The structural backdrop is familiar but the numbers still illustrate the scale of the shift. Russian gas now accounts for 18% of European imports, down from 45% in 2021, and the bloc's oil imports from Russia have fallen to 3% from around 30% over the same period.4 State-owned Gazprom recorded losses of approximately $7 billion in 2023 — its first annual loss since 1999 — as the EU market that had underpinned its finances vanished.4 Oil and gas export revenues for 2026 were revised down to $215.2 billion from $220.4 billion in Moscow's previous estimates, while the 2025 projection was nudged up modestly to $206.1 billion.4
China's Power of Siberia pipeline offers the most concrete partial offset. Exports via that route are projected to increase more than 20% in 2026, reaching the pipeline's contracted ceiling of 38 billion cubic metres annually.5 But the infrastructure capacity caps the volume at a level that cannot substitute for what Europe once absorbed. Moscow has raised its 2025 oil export forecast to 240.1 million tons from 229.7 million tons previously, leaning on oil to compensate for gas shortfalls.3
European replacement infrastructure is being assembled in the meantime. Bulgaria's Balkan Gas Hub launched a new LNG auction service on Wednesday April 15 (2026-04-15), targeting volumes to displace Russian pipeline flows expected to end when the EU's planned phase-out takes hold.8 A Hungarian trader quoted by Montel at the time said LNG demand in the region would grow as Russian pipeline deliveries stop in 2027.
There is one dimension the ban cannot easily address.

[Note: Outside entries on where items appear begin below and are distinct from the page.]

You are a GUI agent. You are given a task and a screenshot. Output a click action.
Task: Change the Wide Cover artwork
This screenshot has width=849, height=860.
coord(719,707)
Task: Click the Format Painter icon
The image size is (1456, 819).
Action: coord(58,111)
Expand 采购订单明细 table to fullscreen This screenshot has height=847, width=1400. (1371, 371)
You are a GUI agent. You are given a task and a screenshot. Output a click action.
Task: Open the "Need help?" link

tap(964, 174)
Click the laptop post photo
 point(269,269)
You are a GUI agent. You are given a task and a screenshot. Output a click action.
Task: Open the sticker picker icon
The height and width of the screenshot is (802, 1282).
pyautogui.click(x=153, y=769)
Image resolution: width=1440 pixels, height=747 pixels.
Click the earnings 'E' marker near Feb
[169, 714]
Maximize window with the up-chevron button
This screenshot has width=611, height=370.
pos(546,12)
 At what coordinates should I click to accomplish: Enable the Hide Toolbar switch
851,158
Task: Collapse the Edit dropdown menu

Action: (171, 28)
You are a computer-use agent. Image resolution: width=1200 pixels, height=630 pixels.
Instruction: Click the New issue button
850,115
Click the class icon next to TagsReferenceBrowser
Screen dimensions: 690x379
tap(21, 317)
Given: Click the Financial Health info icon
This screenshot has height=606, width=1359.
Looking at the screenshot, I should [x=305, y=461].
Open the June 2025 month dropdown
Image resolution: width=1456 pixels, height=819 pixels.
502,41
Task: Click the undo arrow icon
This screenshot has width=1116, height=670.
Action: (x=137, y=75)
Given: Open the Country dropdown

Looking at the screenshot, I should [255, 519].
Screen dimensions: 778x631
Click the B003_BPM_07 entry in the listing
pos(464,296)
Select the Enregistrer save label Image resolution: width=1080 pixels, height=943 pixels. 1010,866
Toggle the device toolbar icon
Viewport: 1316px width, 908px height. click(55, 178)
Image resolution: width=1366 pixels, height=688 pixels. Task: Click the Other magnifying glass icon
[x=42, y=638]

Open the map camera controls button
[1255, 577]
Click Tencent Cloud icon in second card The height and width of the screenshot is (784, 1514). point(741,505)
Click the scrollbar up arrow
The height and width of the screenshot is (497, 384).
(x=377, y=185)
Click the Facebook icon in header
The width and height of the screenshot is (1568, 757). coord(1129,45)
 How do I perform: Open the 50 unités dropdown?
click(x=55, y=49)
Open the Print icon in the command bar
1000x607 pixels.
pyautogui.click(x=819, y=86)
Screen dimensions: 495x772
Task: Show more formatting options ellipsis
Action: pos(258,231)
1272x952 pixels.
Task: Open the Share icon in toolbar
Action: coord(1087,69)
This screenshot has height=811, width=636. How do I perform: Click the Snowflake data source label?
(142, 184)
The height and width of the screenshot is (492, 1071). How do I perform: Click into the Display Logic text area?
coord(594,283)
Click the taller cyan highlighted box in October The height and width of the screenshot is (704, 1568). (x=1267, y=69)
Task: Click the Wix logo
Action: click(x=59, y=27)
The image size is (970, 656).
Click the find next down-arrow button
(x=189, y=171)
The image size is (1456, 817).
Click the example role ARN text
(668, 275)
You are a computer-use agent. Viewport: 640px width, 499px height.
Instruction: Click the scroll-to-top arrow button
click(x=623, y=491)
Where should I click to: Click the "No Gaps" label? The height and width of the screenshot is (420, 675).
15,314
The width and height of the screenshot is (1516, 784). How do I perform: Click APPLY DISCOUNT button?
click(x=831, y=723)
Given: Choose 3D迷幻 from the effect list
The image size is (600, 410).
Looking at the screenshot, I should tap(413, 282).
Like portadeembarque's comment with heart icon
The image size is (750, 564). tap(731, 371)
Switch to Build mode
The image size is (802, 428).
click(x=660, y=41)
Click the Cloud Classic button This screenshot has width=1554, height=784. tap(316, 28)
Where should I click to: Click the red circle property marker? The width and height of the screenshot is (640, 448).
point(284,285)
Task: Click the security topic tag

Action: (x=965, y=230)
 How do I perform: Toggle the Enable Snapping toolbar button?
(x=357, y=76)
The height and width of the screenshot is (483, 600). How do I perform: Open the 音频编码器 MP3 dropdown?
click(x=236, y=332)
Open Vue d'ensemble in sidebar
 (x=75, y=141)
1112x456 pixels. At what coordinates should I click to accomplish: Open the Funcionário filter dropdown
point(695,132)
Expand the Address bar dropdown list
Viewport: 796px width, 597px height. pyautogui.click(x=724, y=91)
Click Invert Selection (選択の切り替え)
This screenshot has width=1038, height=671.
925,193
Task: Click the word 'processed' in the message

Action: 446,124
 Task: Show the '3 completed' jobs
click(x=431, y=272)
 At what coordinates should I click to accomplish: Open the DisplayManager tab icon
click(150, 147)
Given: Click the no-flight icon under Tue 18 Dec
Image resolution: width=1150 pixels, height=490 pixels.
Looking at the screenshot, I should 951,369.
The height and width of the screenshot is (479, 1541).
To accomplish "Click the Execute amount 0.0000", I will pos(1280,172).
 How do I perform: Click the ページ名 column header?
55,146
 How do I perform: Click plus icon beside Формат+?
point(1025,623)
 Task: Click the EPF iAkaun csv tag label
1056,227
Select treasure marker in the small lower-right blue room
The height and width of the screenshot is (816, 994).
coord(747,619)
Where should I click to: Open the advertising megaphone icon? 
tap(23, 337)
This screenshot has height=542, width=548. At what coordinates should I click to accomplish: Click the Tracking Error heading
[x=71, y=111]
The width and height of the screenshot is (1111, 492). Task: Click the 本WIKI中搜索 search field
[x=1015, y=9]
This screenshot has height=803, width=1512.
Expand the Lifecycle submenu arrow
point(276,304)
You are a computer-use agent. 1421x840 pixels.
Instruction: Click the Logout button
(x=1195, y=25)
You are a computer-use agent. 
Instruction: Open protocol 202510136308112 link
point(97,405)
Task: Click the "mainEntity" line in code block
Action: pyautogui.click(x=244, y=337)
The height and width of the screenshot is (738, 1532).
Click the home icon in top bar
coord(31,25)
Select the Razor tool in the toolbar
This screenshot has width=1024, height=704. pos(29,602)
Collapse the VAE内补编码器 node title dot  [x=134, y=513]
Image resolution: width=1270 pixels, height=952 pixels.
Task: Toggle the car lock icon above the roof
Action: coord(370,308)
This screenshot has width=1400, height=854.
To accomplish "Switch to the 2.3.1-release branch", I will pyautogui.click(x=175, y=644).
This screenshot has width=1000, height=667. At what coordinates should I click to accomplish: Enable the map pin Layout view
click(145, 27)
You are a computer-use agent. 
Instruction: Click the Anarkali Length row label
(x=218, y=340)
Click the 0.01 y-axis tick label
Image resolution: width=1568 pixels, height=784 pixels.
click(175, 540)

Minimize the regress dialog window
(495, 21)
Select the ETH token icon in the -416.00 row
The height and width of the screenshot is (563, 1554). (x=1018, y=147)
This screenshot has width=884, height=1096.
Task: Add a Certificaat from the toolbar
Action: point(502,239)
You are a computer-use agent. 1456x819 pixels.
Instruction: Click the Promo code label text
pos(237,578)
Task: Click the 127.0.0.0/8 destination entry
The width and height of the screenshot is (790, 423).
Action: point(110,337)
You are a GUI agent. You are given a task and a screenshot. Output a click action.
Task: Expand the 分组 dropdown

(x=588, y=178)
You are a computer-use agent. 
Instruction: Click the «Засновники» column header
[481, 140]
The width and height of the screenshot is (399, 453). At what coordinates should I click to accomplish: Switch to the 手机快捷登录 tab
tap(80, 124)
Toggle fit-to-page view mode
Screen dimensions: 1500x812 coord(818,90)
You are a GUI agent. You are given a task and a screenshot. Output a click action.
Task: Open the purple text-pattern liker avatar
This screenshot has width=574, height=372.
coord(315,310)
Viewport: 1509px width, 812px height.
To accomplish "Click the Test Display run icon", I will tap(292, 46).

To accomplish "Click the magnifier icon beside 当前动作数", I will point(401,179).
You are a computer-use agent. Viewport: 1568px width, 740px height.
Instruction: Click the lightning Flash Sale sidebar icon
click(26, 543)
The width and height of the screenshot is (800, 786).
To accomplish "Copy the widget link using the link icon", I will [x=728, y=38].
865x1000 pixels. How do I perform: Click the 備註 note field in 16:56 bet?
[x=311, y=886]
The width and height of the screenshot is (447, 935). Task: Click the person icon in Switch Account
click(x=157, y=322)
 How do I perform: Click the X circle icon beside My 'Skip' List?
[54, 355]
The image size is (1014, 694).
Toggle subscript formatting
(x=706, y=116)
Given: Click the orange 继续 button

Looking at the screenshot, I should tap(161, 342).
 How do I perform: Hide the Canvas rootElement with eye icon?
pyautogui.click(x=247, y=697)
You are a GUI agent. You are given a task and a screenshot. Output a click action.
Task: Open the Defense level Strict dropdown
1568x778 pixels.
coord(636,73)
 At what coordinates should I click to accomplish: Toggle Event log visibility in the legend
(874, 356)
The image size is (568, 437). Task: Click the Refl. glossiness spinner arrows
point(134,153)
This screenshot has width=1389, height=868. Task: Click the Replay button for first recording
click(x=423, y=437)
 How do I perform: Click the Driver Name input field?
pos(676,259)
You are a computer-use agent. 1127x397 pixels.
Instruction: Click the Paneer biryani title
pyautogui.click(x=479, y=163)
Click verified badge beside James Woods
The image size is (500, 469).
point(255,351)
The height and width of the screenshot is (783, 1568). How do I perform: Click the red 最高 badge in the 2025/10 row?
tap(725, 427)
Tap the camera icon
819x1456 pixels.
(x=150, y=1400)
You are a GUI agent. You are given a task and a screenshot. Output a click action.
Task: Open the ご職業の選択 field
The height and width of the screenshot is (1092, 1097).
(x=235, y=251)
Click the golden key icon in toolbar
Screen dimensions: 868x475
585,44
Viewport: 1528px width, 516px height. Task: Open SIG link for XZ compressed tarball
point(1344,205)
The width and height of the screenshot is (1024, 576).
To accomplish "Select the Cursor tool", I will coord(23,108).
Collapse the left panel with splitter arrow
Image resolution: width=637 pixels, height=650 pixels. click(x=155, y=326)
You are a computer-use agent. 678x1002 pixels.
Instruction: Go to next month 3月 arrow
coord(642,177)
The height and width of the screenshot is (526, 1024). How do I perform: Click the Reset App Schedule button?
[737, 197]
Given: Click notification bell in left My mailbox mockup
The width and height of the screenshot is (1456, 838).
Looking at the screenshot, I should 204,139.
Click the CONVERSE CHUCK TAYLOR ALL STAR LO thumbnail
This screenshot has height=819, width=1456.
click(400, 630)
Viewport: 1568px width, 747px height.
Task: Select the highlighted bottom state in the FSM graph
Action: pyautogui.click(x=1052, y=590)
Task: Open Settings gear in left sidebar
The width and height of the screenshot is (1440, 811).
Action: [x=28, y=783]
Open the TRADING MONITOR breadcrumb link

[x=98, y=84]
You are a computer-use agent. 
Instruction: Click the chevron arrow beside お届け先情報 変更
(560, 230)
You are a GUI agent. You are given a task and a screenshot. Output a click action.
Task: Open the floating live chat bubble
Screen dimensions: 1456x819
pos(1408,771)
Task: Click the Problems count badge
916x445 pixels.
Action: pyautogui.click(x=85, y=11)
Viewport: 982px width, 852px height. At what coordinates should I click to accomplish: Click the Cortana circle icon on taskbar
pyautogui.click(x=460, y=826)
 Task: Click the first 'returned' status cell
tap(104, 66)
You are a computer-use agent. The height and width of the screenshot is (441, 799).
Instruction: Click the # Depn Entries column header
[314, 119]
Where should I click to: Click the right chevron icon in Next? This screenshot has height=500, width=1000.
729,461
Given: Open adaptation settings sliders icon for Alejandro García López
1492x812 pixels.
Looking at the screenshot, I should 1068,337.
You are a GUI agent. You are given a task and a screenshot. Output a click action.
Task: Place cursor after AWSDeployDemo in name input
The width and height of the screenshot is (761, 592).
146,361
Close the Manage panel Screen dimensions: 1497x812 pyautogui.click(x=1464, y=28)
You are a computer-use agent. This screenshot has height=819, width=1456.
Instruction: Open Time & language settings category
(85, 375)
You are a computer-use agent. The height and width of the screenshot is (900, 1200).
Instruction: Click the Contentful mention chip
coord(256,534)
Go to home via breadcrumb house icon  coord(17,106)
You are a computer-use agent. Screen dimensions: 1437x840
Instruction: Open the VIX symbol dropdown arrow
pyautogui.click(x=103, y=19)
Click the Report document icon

A trading firm specialising in LNG told Montel in May that some European buyers may pursue informal channels to continue receiving Russian supply after the phase-out, arguing that the incentive for buyers facing higher-cost alternatives would be strong.7 ACER, the EU energy markets regulator, covers LNG market monitoring in its 2026 reporting cycle, suggesting Brussels is treating oversight of remaining Russian flows as a live issue.6
ICE Endex TTF front-month natural gas stood at €43.53 on July 1, up slightly on the session, a level that reflects a market that has absorbed Russian supply reduction steadily rather than abruptly. How far the new terminal services ban constrains Russia's ability to maintain or expand its Arctic LNG volumes — and whether informal European purchases survive the tightening contractual framework — will determine whether Moscow's 35.7 million ton LNG export projection holds.